Work request: The word "browser" occurs in some lines of the data. Return each such line.

Data in this exercise:
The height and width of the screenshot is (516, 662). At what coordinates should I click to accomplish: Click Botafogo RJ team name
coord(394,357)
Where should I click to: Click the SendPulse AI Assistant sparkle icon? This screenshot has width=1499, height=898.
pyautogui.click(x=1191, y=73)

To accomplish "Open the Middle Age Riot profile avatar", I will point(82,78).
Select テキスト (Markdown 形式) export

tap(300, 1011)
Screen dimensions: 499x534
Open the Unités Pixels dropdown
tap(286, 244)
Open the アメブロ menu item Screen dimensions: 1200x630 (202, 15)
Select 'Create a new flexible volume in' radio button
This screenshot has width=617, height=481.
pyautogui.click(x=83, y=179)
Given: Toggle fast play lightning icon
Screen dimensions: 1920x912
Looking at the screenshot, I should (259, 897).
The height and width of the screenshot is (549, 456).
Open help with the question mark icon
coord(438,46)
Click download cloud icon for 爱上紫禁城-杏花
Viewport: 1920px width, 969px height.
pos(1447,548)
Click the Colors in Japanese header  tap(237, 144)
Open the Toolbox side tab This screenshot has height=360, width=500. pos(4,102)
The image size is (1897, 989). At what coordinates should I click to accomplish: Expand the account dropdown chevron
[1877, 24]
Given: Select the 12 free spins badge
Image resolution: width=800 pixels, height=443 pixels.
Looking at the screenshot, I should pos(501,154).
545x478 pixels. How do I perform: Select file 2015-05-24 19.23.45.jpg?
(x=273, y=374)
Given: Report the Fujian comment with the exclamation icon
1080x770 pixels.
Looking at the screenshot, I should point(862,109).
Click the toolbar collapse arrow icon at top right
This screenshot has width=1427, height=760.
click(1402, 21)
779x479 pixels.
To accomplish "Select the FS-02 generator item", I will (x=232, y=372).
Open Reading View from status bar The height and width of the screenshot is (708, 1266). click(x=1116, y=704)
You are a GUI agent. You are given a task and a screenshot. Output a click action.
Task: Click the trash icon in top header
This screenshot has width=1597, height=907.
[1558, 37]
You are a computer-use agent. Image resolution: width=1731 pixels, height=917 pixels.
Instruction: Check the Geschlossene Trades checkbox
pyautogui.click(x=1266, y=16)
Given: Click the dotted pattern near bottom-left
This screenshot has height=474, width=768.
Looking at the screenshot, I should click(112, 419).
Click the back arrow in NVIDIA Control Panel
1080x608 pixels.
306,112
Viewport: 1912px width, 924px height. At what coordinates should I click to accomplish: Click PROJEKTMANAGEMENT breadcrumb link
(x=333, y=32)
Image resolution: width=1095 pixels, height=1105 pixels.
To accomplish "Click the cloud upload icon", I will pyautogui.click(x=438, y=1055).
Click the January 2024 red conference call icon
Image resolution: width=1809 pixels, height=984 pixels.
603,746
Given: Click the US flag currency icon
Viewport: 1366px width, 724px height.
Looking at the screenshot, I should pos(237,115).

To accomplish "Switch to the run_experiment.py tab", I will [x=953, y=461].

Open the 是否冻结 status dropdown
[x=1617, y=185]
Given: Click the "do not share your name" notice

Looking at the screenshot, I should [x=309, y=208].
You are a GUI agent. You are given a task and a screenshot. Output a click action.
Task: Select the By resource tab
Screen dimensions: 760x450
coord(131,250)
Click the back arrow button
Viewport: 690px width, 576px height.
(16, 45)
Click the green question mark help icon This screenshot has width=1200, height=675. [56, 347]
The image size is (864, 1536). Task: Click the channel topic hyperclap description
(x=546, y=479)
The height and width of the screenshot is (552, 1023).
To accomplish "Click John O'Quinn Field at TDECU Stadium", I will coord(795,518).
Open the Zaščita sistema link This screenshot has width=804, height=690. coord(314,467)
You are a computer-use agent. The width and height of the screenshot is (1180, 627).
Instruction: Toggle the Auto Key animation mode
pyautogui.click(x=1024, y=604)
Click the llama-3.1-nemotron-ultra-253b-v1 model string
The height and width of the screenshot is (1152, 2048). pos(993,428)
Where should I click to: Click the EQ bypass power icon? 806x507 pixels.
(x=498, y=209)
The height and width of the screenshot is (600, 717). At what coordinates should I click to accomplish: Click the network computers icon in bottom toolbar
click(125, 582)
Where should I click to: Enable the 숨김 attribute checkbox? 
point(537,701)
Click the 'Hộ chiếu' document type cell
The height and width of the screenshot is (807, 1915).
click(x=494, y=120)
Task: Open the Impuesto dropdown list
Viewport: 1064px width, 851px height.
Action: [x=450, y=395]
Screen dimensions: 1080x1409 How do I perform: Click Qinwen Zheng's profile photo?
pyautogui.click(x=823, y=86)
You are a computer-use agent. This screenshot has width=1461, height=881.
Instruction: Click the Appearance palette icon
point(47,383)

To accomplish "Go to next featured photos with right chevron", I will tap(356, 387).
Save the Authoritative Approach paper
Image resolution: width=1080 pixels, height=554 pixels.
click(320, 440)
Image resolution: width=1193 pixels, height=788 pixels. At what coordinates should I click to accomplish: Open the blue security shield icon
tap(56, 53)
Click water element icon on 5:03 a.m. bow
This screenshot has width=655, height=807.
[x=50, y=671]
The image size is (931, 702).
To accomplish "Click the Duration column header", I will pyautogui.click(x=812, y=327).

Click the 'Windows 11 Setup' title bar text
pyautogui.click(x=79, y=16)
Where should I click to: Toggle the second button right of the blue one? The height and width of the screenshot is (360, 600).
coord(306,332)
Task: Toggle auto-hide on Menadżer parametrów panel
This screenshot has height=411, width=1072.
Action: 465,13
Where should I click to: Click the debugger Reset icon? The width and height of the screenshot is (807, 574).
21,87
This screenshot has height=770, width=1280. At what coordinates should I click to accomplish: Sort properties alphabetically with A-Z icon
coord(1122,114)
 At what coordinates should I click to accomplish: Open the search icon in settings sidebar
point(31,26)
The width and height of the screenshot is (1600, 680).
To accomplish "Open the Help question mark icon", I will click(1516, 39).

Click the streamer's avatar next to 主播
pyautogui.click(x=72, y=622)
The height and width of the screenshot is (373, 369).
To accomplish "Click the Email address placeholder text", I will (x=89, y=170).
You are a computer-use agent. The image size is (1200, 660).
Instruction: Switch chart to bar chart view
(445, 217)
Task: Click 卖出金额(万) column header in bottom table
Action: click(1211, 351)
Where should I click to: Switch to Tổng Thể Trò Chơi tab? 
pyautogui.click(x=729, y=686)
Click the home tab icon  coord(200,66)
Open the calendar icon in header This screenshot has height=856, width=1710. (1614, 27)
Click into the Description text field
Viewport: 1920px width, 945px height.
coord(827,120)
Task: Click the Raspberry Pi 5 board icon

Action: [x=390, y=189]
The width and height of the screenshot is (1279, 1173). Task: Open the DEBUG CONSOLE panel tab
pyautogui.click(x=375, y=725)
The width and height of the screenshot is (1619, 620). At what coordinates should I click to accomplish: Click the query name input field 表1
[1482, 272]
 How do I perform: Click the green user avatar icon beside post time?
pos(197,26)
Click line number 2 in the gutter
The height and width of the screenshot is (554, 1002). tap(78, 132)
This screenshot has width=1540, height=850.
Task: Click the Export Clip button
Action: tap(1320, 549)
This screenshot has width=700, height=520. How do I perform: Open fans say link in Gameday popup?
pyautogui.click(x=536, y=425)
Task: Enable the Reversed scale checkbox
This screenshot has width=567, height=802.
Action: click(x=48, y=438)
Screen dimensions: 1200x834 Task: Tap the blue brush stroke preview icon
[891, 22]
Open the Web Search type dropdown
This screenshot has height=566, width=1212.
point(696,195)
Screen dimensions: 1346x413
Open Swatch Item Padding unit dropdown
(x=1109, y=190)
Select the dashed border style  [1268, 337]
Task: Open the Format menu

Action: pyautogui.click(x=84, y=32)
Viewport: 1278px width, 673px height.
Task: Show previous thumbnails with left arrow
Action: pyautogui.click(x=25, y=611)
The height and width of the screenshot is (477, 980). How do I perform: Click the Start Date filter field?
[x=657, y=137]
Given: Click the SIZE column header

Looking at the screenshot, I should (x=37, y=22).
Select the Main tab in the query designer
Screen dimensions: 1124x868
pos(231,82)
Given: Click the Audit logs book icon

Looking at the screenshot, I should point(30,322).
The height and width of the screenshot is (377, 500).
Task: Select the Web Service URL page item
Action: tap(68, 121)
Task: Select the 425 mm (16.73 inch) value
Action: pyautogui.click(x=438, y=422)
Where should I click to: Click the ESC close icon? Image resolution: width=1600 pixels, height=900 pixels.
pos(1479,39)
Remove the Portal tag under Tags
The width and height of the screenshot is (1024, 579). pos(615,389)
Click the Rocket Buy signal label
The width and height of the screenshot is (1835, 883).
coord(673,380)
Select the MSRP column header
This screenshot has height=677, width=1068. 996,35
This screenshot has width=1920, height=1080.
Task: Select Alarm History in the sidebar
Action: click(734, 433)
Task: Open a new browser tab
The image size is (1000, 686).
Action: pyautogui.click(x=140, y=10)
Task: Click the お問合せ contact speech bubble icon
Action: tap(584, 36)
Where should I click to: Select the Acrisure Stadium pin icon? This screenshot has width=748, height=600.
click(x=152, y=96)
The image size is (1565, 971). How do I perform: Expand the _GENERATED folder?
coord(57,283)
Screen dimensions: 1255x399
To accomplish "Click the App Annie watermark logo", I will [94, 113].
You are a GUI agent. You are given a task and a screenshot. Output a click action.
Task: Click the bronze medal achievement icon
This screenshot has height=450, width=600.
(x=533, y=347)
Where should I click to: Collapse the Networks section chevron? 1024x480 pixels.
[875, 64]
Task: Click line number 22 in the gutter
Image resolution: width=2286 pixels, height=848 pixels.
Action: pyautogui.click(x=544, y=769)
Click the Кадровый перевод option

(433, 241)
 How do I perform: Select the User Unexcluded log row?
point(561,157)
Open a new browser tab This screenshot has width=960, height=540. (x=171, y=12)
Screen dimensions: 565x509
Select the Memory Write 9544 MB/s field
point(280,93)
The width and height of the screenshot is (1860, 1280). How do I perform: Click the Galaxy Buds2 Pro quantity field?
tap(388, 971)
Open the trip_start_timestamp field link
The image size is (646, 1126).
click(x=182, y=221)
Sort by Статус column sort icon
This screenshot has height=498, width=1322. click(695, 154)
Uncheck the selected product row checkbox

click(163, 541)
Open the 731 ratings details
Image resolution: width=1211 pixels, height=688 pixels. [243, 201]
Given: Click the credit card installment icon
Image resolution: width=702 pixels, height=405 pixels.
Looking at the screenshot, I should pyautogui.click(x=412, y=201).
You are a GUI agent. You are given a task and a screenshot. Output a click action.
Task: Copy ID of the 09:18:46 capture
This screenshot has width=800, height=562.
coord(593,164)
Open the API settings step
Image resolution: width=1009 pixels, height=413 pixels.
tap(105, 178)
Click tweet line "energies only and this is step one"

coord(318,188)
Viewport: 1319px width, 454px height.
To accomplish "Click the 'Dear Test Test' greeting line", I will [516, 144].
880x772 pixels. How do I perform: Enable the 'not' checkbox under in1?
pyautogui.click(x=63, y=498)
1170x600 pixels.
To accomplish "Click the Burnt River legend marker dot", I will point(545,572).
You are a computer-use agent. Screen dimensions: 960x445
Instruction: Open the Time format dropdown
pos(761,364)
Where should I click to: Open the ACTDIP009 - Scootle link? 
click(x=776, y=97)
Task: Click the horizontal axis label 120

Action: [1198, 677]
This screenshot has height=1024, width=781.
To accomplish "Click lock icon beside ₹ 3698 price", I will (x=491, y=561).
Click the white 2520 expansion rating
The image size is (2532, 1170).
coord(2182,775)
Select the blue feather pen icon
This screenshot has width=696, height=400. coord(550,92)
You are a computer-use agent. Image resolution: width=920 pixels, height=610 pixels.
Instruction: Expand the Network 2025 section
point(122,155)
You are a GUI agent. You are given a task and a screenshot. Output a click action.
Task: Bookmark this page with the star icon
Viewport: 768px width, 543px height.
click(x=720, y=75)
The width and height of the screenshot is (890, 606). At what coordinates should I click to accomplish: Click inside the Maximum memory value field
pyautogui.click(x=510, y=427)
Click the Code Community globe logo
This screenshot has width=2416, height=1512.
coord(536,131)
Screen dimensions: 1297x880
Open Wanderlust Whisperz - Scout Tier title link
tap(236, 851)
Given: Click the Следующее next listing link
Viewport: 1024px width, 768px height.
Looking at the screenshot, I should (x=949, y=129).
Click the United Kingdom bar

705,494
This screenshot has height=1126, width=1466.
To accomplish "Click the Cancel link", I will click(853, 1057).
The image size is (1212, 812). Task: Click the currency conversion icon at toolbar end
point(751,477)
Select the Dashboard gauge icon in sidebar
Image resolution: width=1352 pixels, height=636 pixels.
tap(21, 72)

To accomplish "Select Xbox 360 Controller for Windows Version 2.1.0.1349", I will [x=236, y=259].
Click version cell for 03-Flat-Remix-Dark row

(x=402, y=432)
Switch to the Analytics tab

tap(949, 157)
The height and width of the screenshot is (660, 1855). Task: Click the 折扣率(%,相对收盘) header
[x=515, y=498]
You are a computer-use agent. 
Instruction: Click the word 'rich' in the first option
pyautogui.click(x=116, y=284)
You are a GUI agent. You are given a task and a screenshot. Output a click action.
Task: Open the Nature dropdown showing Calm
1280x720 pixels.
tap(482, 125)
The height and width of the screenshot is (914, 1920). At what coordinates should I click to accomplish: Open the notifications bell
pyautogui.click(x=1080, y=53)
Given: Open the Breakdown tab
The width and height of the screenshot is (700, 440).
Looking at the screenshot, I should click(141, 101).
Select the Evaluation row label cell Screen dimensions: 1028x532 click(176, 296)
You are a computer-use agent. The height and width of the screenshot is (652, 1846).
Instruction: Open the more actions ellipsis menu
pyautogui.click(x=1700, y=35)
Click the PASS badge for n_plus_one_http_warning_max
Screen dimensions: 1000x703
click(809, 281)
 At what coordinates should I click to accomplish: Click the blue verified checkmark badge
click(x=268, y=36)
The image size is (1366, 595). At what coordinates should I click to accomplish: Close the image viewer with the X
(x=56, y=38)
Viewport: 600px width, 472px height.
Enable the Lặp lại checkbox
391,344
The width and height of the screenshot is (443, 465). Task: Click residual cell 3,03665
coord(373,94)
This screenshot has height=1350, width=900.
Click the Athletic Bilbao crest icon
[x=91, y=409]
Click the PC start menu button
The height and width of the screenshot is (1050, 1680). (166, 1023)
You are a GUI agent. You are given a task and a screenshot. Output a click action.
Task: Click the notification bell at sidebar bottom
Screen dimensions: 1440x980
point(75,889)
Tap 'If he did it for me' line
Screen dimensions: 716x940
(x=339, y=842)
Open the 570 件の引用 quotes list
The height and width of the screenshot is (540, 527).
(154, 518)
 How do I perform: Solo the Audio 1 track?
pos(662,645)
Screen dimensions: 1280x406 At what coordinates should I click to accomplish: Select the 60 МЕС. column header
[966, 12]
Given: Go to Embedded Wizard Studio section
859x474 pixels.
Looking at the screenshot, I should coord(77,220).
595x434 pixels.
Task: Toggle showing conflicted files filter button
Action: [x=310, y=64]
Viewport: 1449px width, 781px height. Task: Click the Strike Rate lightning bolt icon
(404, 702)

Exercise result:
Task: Open a new browser tab
Open a new browser tab This screenshot has width=960, height=540. (x=171, y=12)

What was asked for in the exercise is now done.